LHOKSEUMAWE, KompasProperti - Sejumlah mobil terlihat berjejer di kompleks Bandara Malikussaleh di Desa Pinto Makmur, Kecamatan Dewantara, Aceh Utara, Minggu (9/7/2017).
Sebagian kendaraan roda empat itu terparkir di tanah kosong bersisian dengan bandara. Di tanah kosong itu pula banyak warga berdiri sembari melambaikan tangan pada penumpang yang hendak terbang.
Di sudut kiri bandara sebuah warung sederhana berdiri. Penumpang dan keluarganya duduk di kursi berbahan plastik yang ditempatkan hingga ke luar warung.

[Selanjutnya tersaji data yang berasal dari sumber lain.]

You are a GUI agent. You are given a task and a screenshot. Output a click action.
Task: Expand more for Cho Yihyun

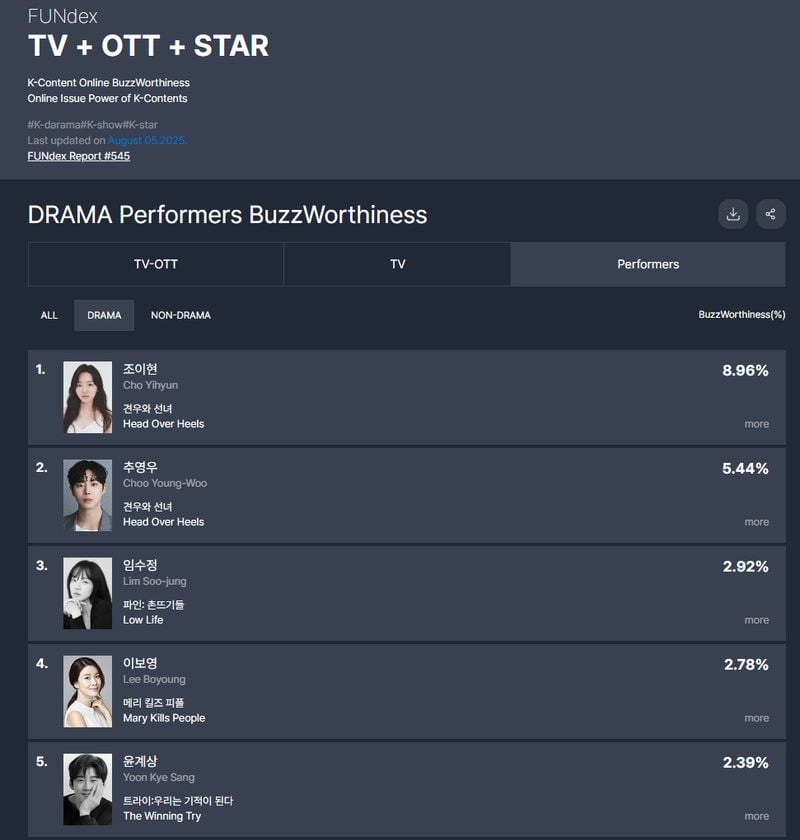(757, 424)
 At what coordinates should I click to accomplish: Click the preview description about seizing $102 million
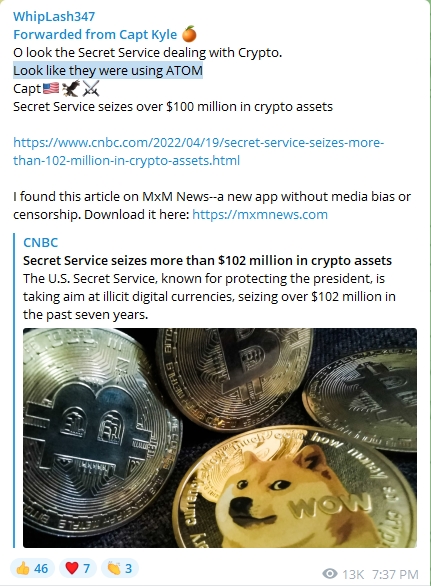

Beruntung ada pohon nan rimbun yang membuat warung itu sejuk. Pohon ini tak membuat warga gerah sembari menunggu jadwal penerbangan tiba.
Bandara ini sebelumnya milik PT Arun NGL, perusahaan pengolahan gas alam cair. Ketika perusahaan pelat merah itu tutup, aset tersebut diserahkan ke Pemerintah Kabupaten (Pemkab) Aceh Utara pada 16 Juni 2015 silam.
Namun, sejak fasilitas ini diserahkan kepada Pemkab Aceh Utara, belum ada perubahan signifikan. Hanya satu ruang bertambah dengan tulisan gerai "Dekranasda" di atasnya.
Kondisi bangunan lainnya masih utuh, macam ruang tunggu, dan dua ruang tunggu VIP, serta dua toilet masing-masing untuk pria dan wanita.
Kunjungan Presiden Joko Widodo (Jokowi) beberapa waktu lalu ke Aceh Utara ternyata tak membuat perubahan besar.
Saat itu, Jokowi berjanji membantu memperpanjang landasan pacu bandara. Sayangnya janji itu belum terealisasi.
"Padahl maket run way baru sudah ada. Lihat ini dia," sebut Kepala Bandara Malikussaleh, Miswan.
Namun, sambung Miswan, dia belum tahu kapan penambahan landasan pacu dan segala macam fasilitas pendukungnya itu dibangun.
"Mungkin tahun 2025," kata Miswan tertawa.
Sementara Kepala Dinas Perhubungan Aceh Utara, F Barli mengatakan tahun lalu pemerintah pusat telah menyerahkan surat pada Kementerian Perhubungan RI. Isinya menyerahkan aset itu di bawah pengelolaan kementerian.
"Itu kan sesuai arahan presiden. Kalau di bawah kementerian maka pengembangan bandara lebih cepat. Kalau kita kelola itu masih subsidi dari dana daerah yang terbatas," tutur Barli.
Pemkab Aceh Utara, sambung Badli, tak mampu mengelola bandara itu. Saban tahun, pemkab menyubsidi bandara itu sebesar Rp 1,7 miliar.